TTK’nın 188. maddenin birinci fıkrasının son cümlesinde tür değiştirme dosyasının; “….. genel kurulda karar alınmasından otuz gün önce (şirket) merkezinde (….) ortakların incelemesine sunulacağı” belirtilmiştir. Kanunda bilgilendirmenin Ticaret Sicil Gazetesinde ilan edileceği konusunda bir hükme yer verilmediğine göre, özellikle ortak sayısı az olan ve şirketi birlikte idare eden ortaklıklarda 30 günlük bekleme süresinin hiçbir anlamı ve gereği bulunmamaktadır. Ortakların tümünün tür değişikliği dosyasını (tür değiştirme planı, tür değiştirme raporu, son üç yılın finansal tabloları, ara bilanço) inceleyip herhangi bir itirazının olmadığını bildirmesi halinde genel kurulun 30 gün beklemeden toplanmasına engel bir durumun olmadığı görüşündeyiz. Ticaret sicil müdürlükleri de tür değişikliği planının genel kurul (tüm ortaklar) tarafından oybirliği ile onaylanması halinde 30 günlük bekleme süresini aramamaktadır.

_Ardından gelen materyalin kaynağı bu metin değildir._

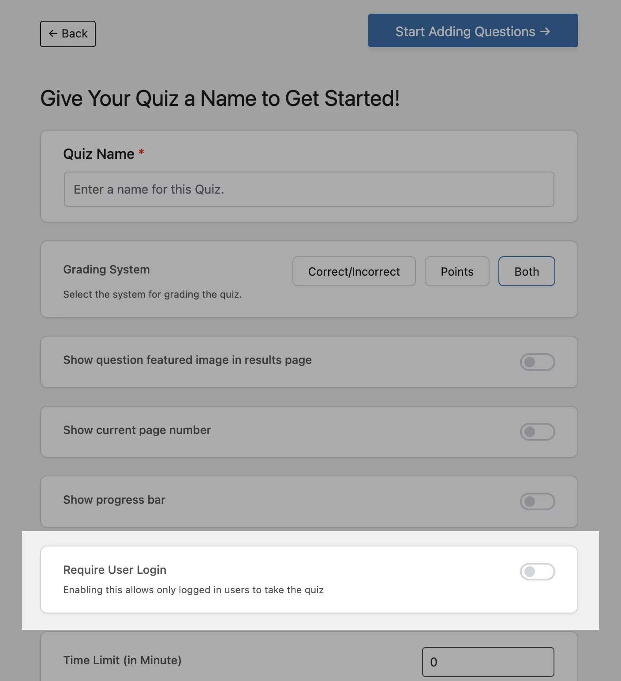Focus the Quiz Name text field
The height and width of the screenshot is (681, 621).
(x=309, y=189)
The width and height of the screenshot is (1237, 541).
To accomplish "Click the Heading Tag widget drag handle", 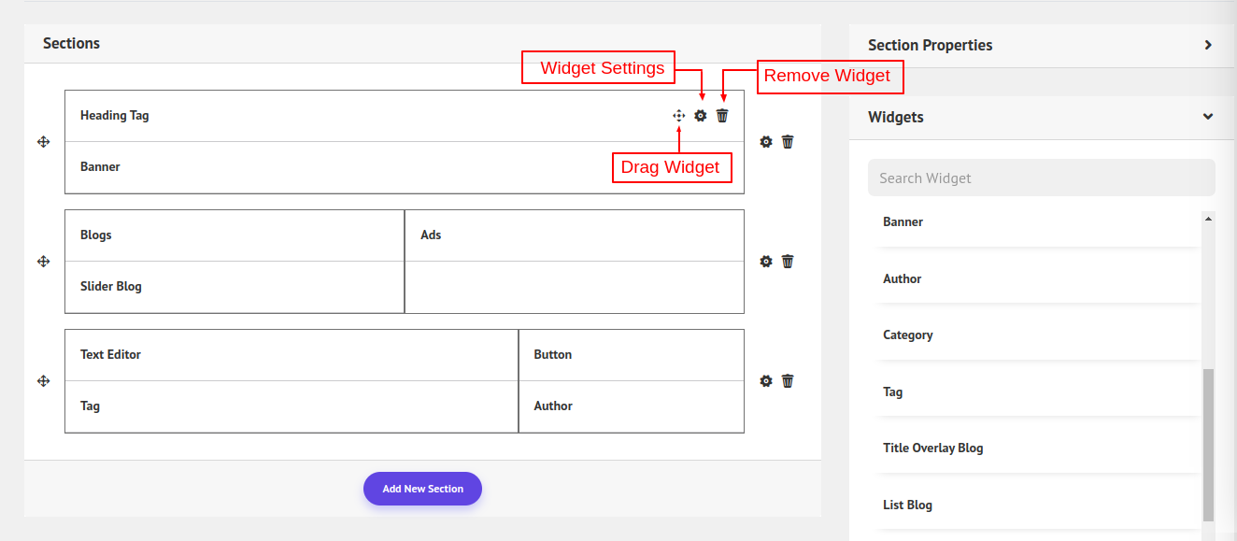I will click(x=679, y=116).
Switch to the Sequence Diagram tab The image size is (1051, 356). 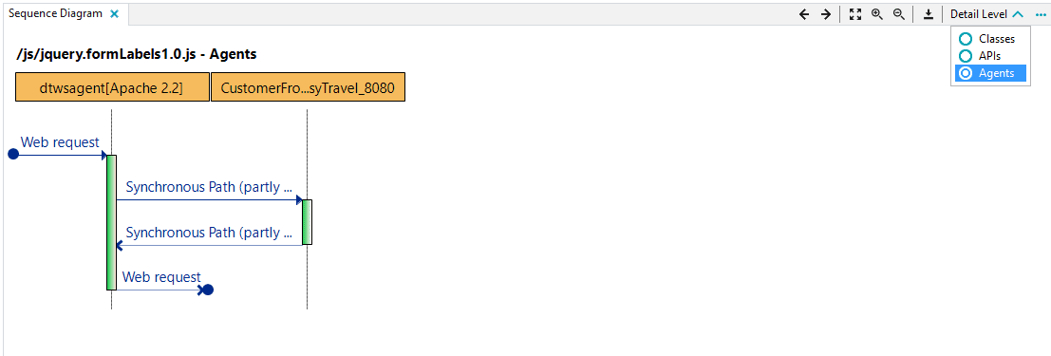55,13
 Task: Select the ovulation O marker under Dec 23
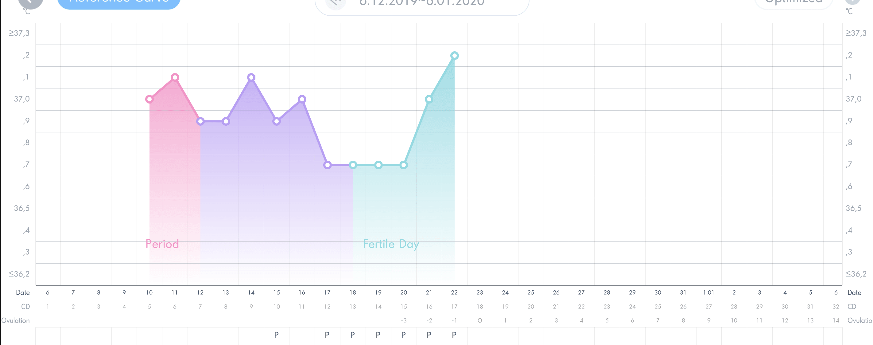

8- Menfaat Sahiplerinin Korunması
Tür değişikliğinde şirket bütün aktif ve pasifi ile yeni tür şirkete devredileceği için şirketle ilişkisi bulunan çalışanların ve alacaklıların haklarının ihlali söz konusu olmaz. Ortaklar yönünden de mevcut payları korunacağı için maddi anlamda bir hak kaybı söz konusu değildir. Ancak limited şirketten anonim şirkete dönüşümde yönetim kuruluna giremeyecek olan ortaklar yönünden, yönetim dışında kalma ve bazı kararlarda etkinliği kaybetme riski söz konusudur. Keza, limited şirketler tüm ortakların oybirliğini gerektiren bazı kararlar anonim şirkette oy çokluğu ile alınabilir. Tür değişikliği sırasında ortakların şirketin nasıl idare edileceği konusunu iyi değerlendirmesi ve esas sözleşmenin buna göre düzenlenmesi önem taşımaktadır.
a- Ortakların Korunması
Tür değiştirmede, ortakların şirket payları ve hakları korunur. Bu hüküm TTK’nın 183/1. maddesinde ifade edilmiştir. Buna göre;
Oydan yoksun paylar için pay sahiplerine eşit değerde paylar veya oy hakkını haiz paylar verilir (Md. 183/1). Tür değiştirme bahane edilerek hiçbir ortak şirketten çıkartılamaz ve hiçbir ortağın ortaklık hakları zedelenemez, azaltılamaz ve sınırlandırılamaz. Oydan yoksun paylar yönünden de eşit değerin sağlanması gerekir. Yeni türe ait şirkette oydan yoksun paylar varsa kural olarak bunların sahiplerine aynı değerde oydan yoksun paylar verilir. Yeni tür şirkette oydan yoksun payın oluşturulması mümkün değilse oy hakkını haiz paylar ile eşitlik sağlanabilir.[7]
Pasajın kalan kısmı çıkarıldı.